研究内容

励起子-光子-分子振動の結合状態に起因するレーザー発振

 TPCOの一種である2,5-bis(4'- methoxybiphenyl-4-yl)thiophene (BP1T-OMe)の単結晶をパルスレーザーを用いて高密度光励起したとき,励起時間原点から約300 ps遅れて発光が立ち上がる遅延時間を伴ったパルス型発光が室温で観測されました。このような遅延型パルス発光は,気体分子や固体結晶における超蛍光や無機半導体マイクロキャビティでにおける励起子ポラリトンに基づくレーザー発振で観測されています。

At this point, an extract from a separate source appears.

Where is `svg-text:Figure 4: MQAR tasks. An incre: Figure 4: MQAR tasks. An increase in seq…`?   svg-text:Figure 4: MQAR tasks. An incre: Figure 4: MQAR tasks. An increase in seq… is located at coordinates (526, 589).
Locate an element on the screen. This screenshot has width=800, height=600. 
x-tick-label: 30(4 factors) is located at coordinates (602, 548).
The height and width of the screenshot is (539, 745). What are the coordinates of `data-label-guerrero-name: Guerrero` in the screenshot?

先行研究における300 psに及ぶ遅延時間を伴ったパルス型発光は,超蛍光やポラリトンレーザー発振と現象的に酷似していますが,室温で外部共振器を持たないマクロなサイズの単結晶共振器(>100 μm)中で自発的にコヒーレンスを形成し得るのか,また励起子-光子強結合が実現するのか等,未解明な点がありました。

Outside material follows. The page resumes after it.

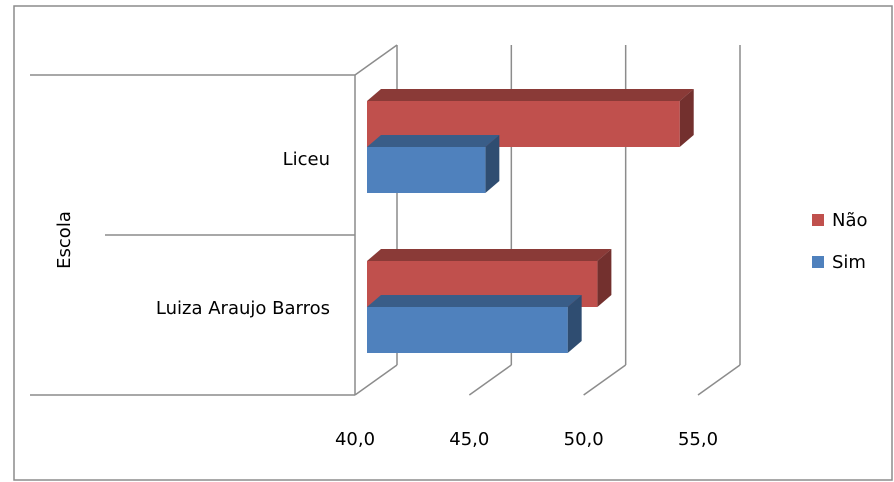  Describe the element at coordinates (849, 262) in the screenshot. I see `legend-label: Sim` at that location.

 最近,TPCOの一種であるBP3T単結晶の光励起レーザー発振特性を調べたところ,レーザー発振帯に対して複数に分裂した発光スペクトルが観測され,その発光スペクトルに現れたモード構造を基にエネルギー対波数の分散プロットを作成したところ,キャビティフォトン,0-0励起子と分子振動と結合した励起子を考慮した現象論的ハミルトニアンにより実験結果を良く再現できることがわかりました。これは,分子振動が結合した励起子ポラリトン状態がマクロな自己共振器中で形成されていることを示していると考えられます。これは,室温下で励起子-光子-分子振動の強結合状態を実証した初めての結果になります。